On the flip-side, I could accelerate my accumulation of savings by picking up extra shifts, working hard the next 1 year so that I could be done even earlier. However, I feel that I don’t have the energy to do so. If I had a sizable debt perhaps I would be motivated to step up my game.

For whatever reason I have started decelerating my career, income is no longer a driving factor, learning more medicine has lost its luster, leaving me a bit dissatisfied every day that I have to go into a shift. Don’t get me wrong, there are those great patient interaction moments that are very precious but I’m experiencing less and less of them.

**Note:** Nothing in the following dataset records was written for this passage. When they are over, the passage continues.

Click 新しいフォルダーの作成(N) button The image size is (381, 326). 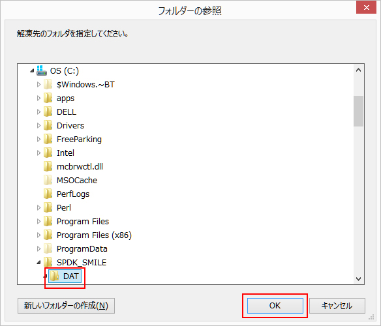pyautogui.click(x=66, y=306)
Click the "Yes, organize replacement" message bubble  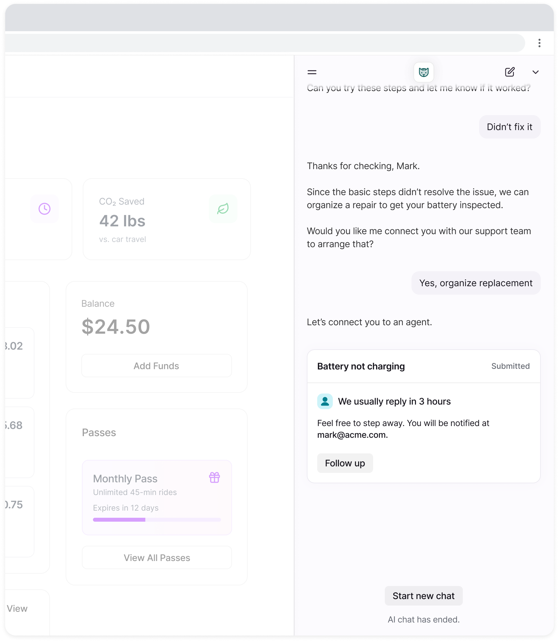click(x=476, y=283)
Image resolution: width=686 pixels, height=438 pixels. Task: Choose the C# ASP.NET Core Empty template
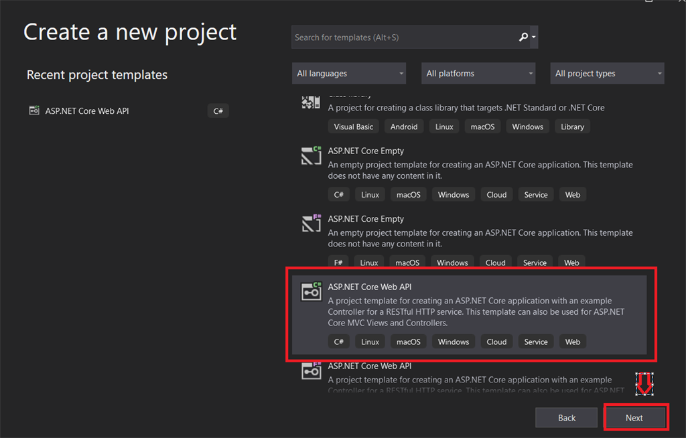pyautogui.click(x=366, y=151)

What I would enjoy the most is having flexibility. That’s another day’s discussion – having a per diem schedule. Being able to pick up a few hours one day, a longer shift another, taking a few months off and then coming back and working a long stretch. In a utopian urgent care the workload would be done by multiple physicians coming and going at random times of the day. A few physicians would start, some would leave as they either don’t feel themselves to be in work-mode, while others will show up because they didn’t have anything better to do at home that day.

I’m so accustomed to having a high paycheck. I am very curious to see how I will feel not bringing in 5 digit paychecks every month. My guess is I will identify less and less with being a doctor and focus my energy elsewhere. Hopefully I will find some way to donate my medical knowledge, pro bono work needs to become a bigger focus of my life.

2 replies on “My Income Working A Part-Time Schedule”

The problem with going part-time or working per diem is the lack of benefits as well as not being able to rely on a steady income to make long-term financial decisions. The only upside is that you get to work in various settings which challenges you to keep your knowledge current. I was full-time for many years and experienced burnout so I can relate to your stance

I get the sense that the large medical groups have developed their business model based on the assumption that doctors will need to work well into their 60’s in order to afford their lifestyle. If I can develop my financial independence much sooner then I have the upper hand. Definitely, working per diem or part time may come with decreased benefits and/or irregular income which may be why I can capitalize on it.